Although a little unusual, I am not disturbed by points 1 and 2 in isolation. However I do find it a little disturbing that it appears (at worst) to have been built while they were still mistreating prisoners of war, or (at best) it does not include those that died at the hands of the Japanese Imperial Forces in 1945. They were still beating them, still starving them and still beheading them or marching them to their death in 1945. I quote a short extract from a Wikipedia, but I recommend you read the full article.
The Sandakan Death Marches were a series of forced marches in Borneo from Sandakan to Ranau which resulted in the deaths of 2,345 Allied prisoners of war held captive by the Empire of Japan during the Pacific campaign of World War II in the Sandakan POW Camp. By the end of the war, of all the prisoners who had been incarcerated at Sandakan and Ranau, only six Australians survived, all of whom had escaped. It is widely considered to be the single worst atrocity suffered by Australian servicemen during the Second World War.

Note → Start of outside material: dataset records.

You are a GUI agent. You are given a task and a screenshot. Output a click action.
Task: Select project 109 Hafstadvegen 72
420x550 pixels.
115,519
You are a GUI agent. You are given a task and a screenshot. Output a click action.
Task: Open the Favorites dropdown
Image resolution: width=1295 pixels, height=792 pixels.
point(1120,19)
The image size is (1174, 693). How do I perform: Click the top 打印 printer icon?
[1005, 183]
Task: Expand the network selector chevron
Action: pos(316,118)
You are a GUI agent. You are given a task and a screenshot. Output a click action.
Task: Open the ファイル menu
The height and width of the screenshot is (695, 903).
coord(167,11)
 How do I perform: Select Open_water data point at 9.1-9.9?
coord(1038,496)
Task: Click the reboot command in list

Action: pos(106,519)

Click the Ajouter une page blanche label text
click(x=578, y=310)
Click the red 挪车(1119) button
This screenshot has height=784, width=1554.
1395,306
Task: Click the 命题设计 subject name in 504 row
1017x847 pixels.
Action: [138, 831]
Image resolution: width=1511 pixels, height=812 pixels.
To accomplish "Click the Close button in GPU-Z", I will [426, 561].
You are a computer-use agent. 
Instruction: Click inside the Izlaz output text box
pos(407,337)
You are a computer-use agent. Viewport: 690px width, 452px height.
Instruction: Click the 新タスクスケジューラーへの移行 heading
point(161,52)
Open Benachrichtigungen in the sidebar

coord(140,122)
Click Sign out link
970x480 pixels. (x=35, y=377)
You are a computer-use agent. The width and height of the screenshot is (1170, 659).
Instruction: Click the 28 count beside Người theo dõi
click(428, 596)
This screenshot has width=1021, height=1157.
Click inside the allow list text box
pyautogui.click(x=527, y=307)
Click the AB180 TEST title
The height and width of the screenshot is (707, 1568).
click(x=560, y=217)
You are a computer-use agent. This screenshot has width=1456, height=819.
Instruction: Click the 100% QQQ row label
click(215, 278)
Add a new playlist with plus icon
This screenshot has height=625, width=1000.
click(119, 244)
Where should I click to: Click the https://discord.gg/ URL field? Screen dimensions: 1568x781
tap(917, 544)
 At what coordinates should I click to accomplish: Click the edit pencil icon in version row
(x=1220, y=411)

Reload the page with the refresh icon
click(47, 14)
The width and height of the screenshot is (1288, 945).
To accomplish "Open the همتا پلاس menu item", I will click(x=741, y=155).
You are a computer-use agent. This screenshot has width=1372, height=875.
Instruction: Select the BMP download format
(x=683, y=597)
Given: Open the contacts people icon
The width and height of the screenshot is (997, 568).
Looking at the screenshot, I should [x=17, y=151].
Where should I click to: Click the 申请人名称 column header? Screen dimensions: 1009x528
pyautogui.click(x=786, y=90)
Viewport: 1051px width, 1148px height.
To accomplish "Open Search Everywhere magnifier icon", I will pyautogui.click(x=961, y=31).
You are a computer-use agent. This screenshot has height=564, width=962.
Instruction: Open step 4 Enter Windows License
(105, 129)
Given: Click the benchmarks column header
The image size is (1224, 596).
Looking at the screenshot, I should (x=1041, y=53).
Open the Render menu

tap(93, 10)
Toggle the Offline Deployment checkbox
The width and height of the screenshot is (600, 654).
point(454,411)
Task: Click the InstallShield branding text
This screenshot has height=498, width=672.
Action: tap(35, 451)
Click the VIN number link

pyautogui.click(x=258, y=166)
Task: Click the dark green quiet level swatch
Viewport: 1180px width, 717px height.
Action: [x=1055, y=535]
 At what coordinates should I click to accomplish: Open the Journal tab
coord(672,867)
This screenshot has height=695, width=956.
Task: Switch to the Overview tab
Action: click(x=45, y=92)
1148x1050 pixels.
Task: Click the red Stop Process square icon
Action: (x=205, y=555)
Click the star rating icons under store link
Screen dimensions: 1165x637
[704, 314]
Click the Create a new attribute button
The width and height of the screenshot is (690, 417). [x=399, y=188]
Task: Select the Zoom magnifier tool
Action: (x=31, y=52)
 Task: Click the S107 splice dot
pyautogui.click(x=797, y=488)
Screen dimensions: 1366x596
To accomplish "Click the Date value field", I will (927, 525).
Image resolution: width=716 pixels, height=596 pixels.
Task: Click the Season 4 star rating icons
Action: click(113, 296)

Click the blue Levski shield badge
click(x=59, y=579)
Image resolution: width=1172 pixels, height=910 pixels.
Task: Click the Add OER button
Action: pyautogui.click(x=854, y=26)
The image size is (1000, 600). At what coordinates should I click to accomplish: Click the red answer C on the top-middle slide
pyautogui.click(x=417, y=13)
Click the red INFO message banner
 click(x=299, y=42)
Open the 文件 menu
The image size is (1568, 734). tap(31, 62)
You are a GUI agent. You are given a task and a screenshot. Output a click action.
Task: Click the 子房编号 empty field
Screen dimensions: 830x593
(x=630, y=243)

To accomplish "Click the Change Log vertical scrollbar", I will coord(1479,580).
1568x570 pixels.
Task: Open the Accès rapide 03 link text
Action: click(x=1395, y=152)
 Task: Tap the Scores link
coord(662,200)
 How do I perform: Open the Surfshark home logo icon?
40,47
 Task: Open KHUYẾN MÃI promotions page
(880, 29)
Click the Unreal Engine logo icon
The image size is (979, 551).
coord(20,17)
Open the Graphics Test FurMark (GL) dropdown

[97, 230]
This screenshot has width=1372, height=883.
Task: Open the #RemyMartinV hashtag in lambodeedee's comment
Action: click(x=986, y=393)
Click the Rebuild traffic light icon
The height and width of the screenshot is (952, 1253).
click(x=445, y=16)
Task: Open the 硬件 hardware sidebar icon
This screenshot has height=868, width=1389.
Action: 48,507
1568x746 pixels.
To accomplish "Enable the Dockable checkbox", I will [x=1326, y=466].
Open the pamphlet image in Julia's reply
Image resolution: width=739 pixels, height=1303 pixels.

Now if the date of 1944 shown on the Thaiyanusorn Monument is the construction date, and I have been told it is, then after building this monument of peace they continued their atrocities for several more months, until their surrender in late 1945.
It is hard to find words to describe my feelings when I saw the date on the monument and realised the possible implications. I visited in the company of Brian Martin, who is the son of Leslie Martin, a POW who slaved on the Hellfire Pass and Hammer ‘n’ Tap cuttings on the death railway. We were both a little lost for words.
My big question, and I suspect a question of many, “Was this monument really built in 1944 to honour the prisoners of war that had not yet died at their hands?” I need to do further research to answer this horrid question, as I find it too disturbing to believe it was actually built in 1944. But then again, even if it was built after the war, why state just the one year rather than all the years in which they brutally mistreated prisoners of war?